GIVEN TEXT:
Born in Greenville, South Carolina, Hughes moved to Palm Desert, California at age seven. Not long after, he met and befriended Homme. The pair bonded as teenagers while playing together on the same local soccer team, but went in separate career paths after graduation — Homme formed Kyuss before launching Queens of the Stone Age, while Hughes attended the University of South Carolina and became a journalist. A few years later, Homme convinced his old friend (who was down in the dumps at the time over a divorce) to start jamming on music, with Homme on drums and Hughes handling guitar and vocal duties. Eagles of Death Metal formed soon after, debuting with a few tracks on Vols. 3-4 of Homme’s ongoing Desert Sessions series in 1998. However, the new group was put on the back burner while Homme got Queens of the Stone Age off the ground with another high-school friend of both his and Hughes, bassist Nick Oliveri.

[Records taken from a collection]
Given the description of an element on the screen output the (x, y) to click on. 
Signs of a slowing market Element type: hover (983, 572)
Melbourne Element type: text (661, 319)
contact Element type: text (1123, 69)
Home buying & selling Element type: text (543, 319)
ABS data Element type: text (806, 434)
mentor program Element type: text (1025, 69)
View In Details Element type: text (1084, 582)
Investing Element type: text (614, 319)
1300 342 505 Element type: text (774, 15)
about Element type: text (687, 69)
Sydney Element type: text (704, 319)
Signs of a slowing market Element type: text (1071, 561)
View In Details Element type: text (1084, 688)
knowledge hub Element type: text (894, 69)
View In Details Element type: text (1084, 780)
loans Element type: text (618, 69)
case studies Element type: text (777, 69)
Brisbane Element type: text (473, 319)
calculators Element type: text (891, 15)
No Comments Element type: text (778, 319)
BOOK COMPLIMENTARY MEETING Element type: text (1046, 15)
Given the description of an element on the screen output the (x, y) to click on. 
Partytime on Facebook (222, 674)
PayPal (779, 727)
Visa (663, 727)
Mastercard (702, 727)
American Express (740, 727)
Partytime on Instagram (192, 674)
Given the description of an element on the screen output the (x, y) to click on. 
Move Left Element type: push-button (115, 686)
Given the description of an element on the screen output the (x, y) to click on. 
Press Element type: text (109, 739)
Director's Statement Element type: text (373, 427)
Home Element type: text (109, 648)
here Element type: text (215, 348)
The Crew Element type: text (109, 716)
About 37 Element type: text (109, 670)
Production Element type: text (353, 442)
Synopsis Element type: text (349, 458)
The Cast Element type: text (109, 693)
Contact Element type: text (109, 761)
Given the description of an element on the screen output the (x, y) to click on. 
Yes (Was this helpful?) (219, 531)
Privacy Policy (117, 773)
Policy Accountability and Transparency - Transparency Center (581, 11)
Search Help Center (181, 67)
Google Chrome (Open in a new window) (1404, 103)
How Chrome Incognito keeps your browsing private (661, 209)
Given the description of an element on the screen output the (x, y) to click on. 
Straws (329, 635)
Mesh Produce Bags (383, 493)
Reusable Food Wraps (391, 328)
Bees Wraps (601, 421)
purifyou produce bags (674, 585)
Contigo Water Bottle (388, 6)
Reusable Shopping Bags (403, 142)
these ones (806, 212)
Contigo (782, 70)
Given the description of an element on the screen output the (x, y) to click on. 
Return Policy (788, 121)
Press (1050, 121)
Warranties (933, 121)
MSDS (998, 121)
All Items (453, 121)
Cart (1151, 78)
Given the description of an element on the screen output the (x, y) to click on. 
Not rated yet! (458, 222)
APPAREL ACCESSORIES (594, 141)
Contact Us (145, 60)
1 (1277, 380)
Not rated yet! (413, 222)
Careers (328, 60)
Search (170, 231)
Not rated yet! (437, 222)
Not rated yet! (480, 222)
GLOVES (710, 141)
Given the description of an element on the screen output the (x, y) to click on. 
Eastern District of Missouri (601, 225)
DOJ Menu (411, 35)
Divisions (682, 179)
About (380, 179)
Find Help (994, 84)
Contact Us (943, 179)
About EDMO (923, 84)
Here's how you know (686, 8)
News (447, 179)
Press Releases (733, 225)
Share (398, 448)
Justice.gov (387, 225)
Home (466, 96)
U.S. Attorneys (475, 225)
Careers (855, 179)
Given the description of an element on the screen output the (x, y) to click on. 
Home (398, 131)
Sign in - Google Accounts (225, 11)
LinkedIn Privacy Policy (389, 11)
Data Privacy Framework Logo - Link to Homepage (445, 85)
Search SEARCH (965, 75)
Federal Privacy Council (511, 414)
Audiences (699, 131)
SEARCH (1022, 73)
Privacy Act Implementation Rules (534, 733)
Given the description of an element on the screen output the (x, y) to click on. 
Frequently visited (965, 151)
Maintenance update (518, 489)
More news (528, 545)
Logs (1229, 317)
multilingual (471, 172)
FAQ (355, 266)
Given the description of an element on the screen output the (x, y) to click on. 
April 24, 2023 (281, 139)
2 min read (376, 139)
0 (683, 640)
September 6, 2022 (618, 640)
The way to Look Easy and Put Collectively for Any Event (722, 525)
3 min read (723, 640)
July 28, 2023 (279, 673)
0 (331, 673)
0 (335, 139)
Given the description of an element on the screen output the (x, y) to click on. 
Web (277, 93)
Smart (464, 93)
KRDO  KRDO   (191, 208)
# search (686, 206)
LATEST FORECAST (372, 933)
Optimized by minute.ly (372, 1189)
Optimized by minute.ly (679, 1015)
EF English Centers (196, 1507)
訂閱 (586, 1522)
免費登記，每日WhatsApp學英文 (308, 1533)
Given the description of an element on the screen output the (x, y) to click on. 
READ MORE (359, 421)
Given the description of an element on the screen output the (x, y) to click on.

PARTS OF THE EXERCISE:
1. Recast everything in the listing, from its first line down to the line containing "Signs of a slowing market Element type: text", as a numbered list, leaving out blank lines.
2. Continue the passage about Hughes and Homme from the point where it stops.
The passage about Hughes and the listing have no connection to each other.

ANSWERS FOR THIS EXERCISE:
1.
1. Given the description of an element on the screen output the (x, y) to click on. 
2. Signs of a slowing market Element type: hover (983, 572)
3. Melbourne Element type: text (661, 319)
4. contact Element type: text (1123, 69)
5. Home buying & selling Element type: text (543, 319)
6. ABS data Element type: text (806, 434)
7. mentor program Element type: text (1025, 69)
8. View In Details Element type: text (1084, 582)
9. Investing Element type: text (614, 319)
10. 1300 342 505 Element type: text (774, 15)
11. about Element type: text (687, 69)
12. Sydney Element type: text (704, 319)
13. Signs of a slowing market Element type: text (1071, 561)

2.
When QOTSA found success with 1998′s Queens of the Stone Age, 2000′s R, and 2002′s Songs for the Deaf, Hughes and Homme relaunched the Eagles of Death Metal as more than just a one-off project. Reconvening in 2003, the duo recorded three days’ worth of material, capturing many songs with the first take. Homme wore an Eagles of Death Metal T-shirt throughout QOTSA’s Lollapalooza road jaunt that summer, while a sneak preview track, “I Only Want You,” appeared online. During QOTSA’s time off, Homme and Hughes (with guitarist Timmy VanHamel in tow) then set out on the Eagles’ first tour opening for Placebo during late November/early December. The group’s debut full-length Peace Love Death Metal arrived in March of 2004 via Homme’s own Rekords Rekords label and AntAcidAudio (a sister label of Mike Patton’s Ipecac Records). The group then opened for the Distillers on their European tour. Hughes and Homme reunited in fall 2005 to make the second Eagles of Death Metal album. Joined by Jack Black, Brody Dalle, Mark Lanegan, and QOTSA’s Joey Castillo, they recorded Death by Sexy in eight days. After a brief U.K. tour late that year, the Eagles of Death Metal gigged with the Strokes in spring 2006, leading up to Death by Sexy’s release that April. Issued in October 2008, Heart On was more polished but still scuzzy.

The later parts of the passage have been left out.